The simplest way to keep the Commonwealth clean is to use public trash and recycling bins when outdoors, disposing used cigarettes in the trash and keeping trash in your car until proper disposal is accessible.
But the state also has several programs in case you and a group of friends want to help keep the state litter-free.
PennDOT sponsors the Pick Up Pennsylvania (PUP) program, giving groups gloves, safety vests and trash bags to volunteers to clean a stretch of road in the state.
According to Keep PA Beautiful, the best ways to keep the state in tip-top shape includes reducing personal consumption, volunteering in the community at local events and donating to help other communities reach similar goals.
Keep PA Beautiful also supports the Ocean Conservancy’s International Coastal Cleanup to keep waterways clear.
A Dept. of Environmental Protection and Transportation study from 2019 showed there were over 502 million pieces of litter on Pa. roadways that could potentially end up in oceans, creeks and rivers and harm marine life, human health and coastal economies.
“The most powerful solution is to stop litter from entering our oceans in the first place by disposing of waste properly, reducing the amount of products we purchase, and improving waste management systems overall.

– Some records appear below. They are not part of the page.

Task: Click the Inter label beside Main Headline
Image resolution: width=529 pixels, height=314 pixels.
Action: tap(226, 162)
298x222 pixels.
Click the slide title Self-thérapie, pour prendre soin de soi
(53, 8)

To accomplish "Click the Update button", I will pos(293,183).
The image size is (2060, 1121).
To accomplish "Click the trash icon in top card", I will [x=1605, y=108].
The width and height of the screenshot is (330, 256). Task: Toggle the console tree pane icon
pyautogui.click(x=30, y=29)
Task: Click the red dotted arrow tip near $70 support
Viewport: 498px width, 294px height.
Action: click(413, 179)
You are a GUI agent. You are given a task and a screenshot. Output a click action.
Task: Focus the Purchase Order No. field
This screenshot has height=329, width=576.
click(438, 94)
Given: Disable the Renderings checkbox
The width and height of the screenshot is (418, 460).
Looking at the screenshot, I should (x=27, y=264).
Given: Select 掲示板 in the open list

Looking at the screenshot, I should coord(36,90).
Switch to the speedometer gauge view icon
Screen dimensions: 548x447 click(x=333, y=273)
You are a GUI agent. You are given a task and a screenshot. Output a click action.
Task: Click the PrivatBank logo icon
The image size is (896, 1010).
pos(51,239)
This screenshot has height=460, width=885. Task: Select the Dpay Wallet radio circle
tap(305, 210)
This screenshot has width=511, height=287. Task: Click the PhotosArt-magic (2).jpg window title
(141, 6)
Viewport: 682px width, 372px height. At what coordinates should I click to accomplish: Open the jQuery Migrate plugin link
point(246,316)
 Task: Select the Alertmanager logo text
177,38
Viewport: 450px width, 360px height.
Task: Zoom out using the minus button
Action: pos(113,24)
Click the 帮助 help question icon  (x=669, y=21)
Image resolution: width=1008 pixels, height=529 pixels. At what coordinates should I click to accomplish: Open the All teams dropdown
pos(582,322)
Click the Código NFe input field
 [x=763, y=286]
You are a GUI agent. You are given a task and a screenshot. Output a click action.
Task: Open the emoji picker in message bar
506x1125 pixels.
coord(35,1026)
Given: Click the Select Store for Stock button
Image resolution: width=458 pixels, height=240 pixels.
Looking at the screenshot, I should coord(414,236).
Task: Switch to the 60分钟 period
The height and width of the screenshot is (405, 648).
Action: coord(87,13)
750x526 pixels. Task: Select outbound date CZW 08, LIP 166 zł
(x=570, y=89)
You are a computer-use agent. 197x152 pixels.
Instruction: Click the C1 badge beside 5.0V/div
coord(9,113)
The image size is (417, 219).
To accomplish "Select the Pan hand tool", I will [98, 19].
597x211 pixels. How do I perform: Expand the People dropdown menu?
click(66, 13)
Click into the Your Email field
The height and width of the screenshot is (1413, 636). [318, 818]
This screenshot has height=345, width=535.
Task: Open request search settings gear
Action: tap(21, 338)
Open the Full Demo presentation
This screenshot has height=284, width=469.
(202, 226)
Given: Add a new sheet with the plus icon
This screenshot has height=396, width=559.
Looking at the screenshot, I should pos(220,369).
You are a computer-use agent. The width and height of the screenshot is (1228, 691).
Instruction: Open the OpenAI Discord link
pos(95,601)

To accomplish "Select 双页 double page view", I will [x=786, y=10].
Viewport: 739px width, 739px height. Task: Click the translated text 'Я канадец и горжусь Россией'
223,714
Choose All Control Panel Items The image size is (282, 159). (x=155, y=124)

You can help by cleaning up in and around your community! Grab a bag and collect litter from the side of the road, parks, fields and sidewalks before it finds its way into a storm drain or local waterway,” Shannon Reiter, President of Keep Pennsylvania Beautiful said.
Through Nov. 30, Keep PA beautiful is hosting their fall Pick Up PA event in support of the International Coastal Cleanup where you can register your group. While there is no donated landfill space, groups are eligible for free work gloves, safety vests and trash bags (while supplies last).
Pa. also has an Adopt a Highway program where volunteer groups can “adopt” a roadway for two years (or more) to clean up a two-mile roadway at least twice a year. PennDOT posts recognition signs along these roadways to give groups credit.
Pa. government officials are also using this day to remind residents littering is illegal in Pa., with fines beginning at $300.